Task item
Skip the pictures. Return exactly the lines from the one containing "437x361 pixels. How" through the end of the entries below.
══════════════════════════════
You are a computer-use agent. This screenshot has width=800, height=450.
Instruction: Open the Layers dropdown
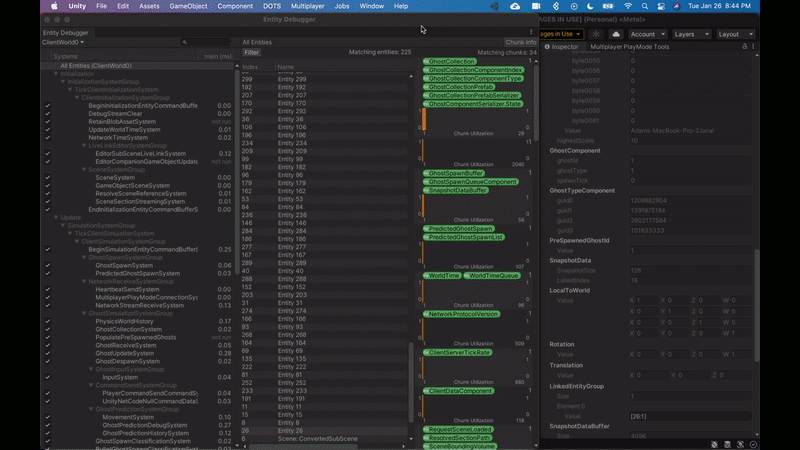pos(691,34)
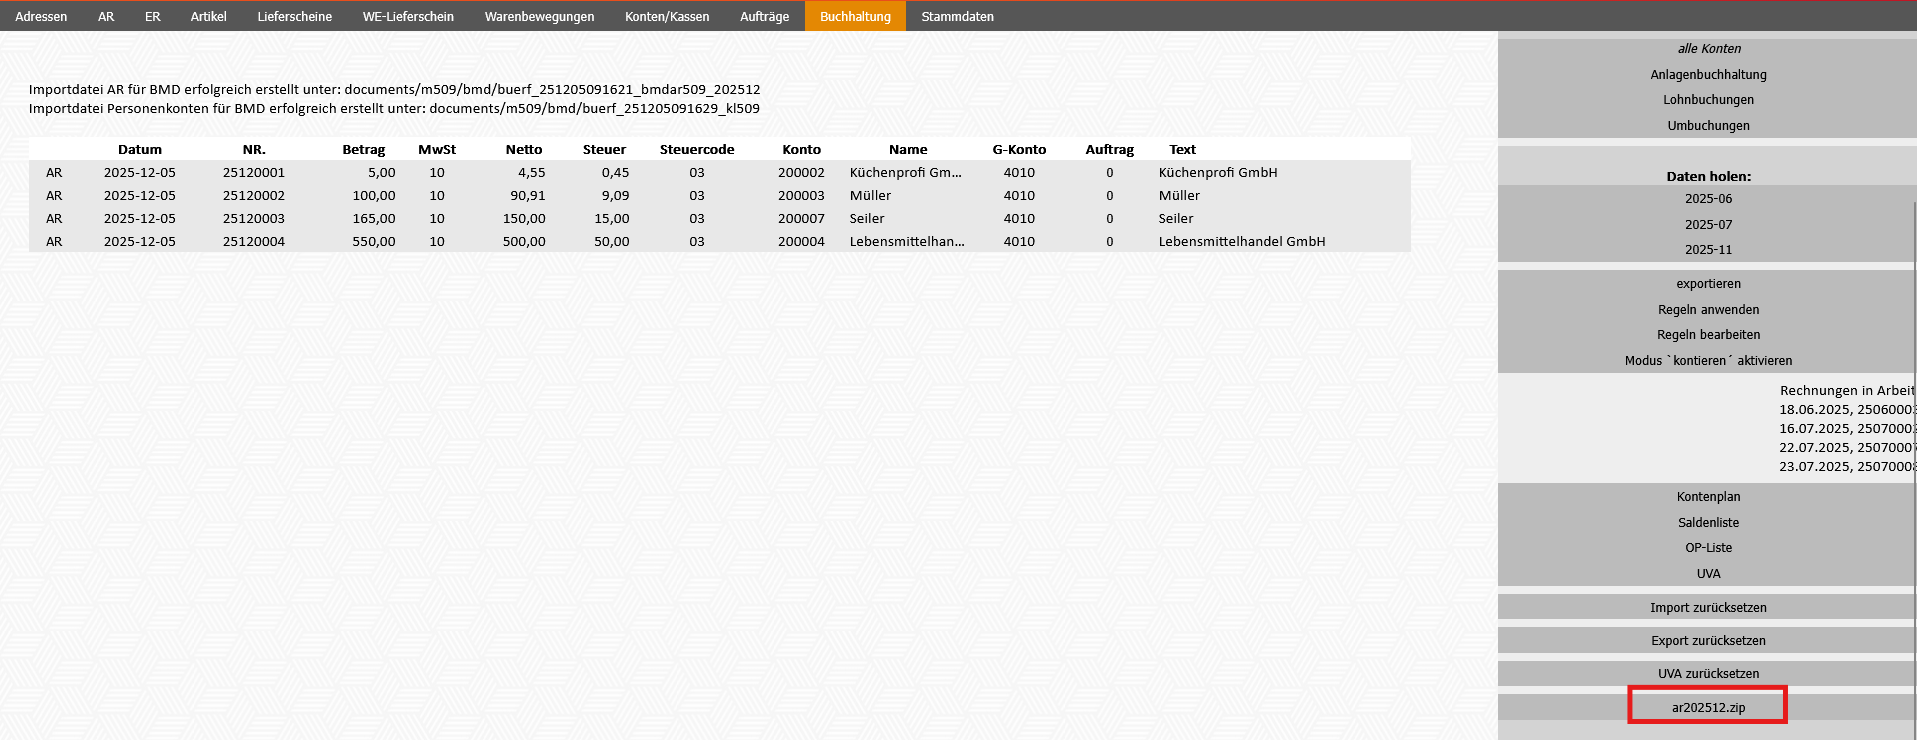Click the exportieren button

[1707, 284]
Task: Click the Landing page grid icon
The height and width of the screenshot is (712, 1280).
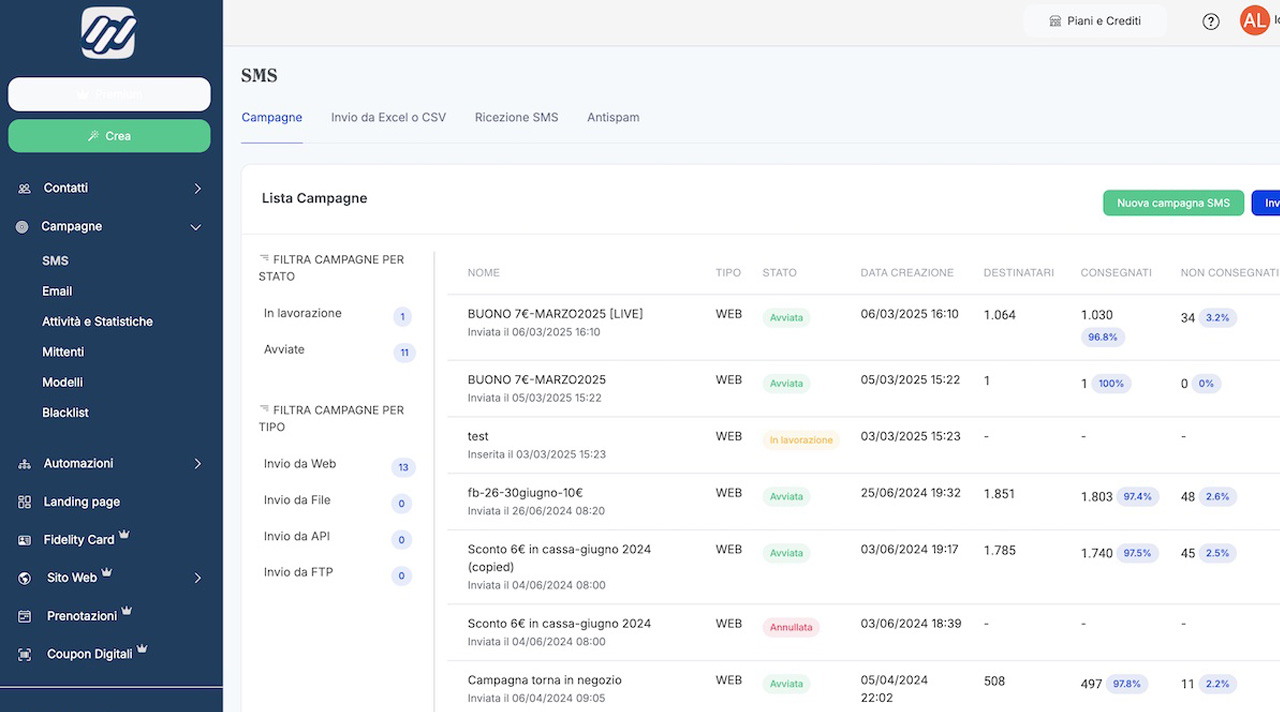Action: [24, 502]
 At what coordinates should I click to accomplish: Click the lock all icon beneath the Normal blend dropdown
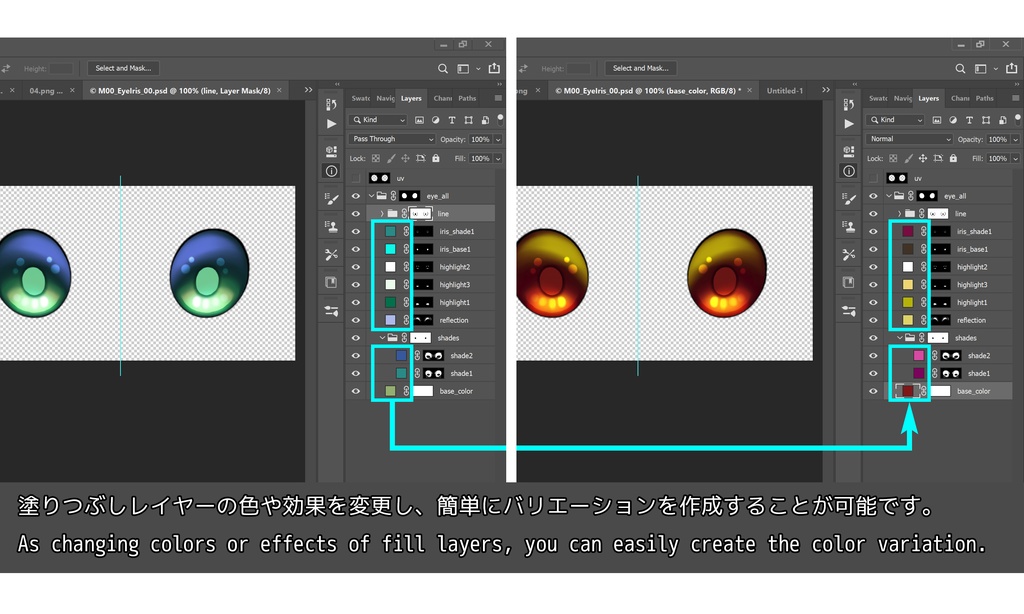tap(953, 158)
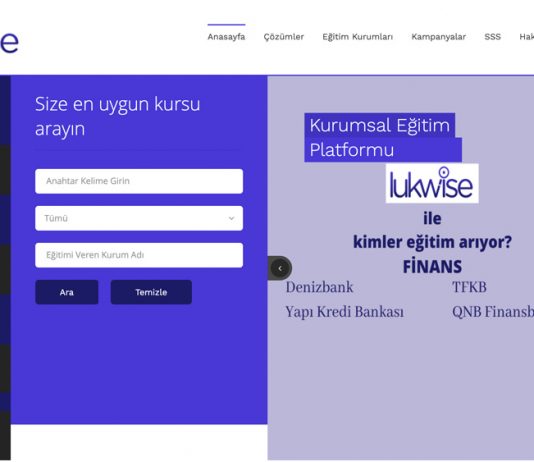
Task: Click the dropdown chevron in Tümü field
Action: point(231,218)
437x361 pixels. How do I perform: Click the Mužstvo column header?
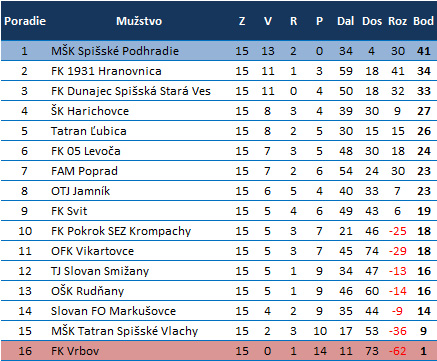pyautogui.click(x=139, y=21)
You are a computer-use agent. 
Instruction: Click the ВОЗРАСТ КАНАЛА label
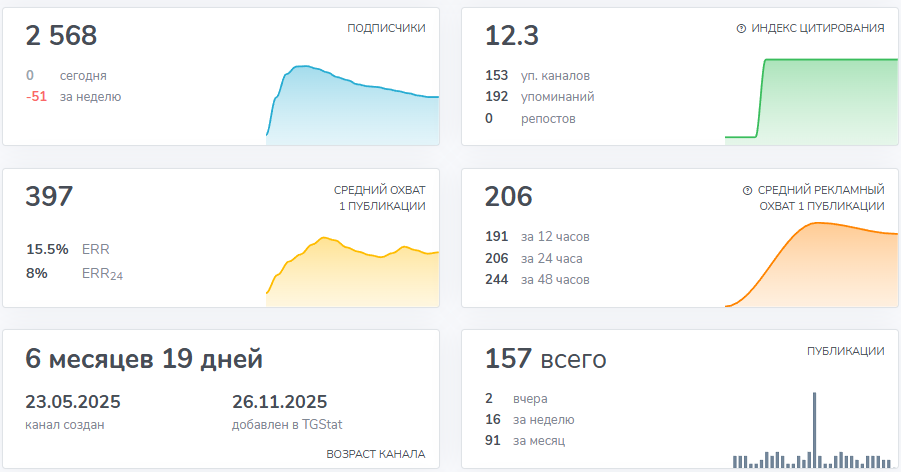tap(376, 454)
══════════════════════════════
Reply to the task
437x361 pixels. How do I perform: Click the Mužstvo column header?
pyautogui.click(x=139, y=21)
You are a computer-use agent. 
Instruction: Click the ВОЗРАСТ КАНАЛА label
tap(376, 454)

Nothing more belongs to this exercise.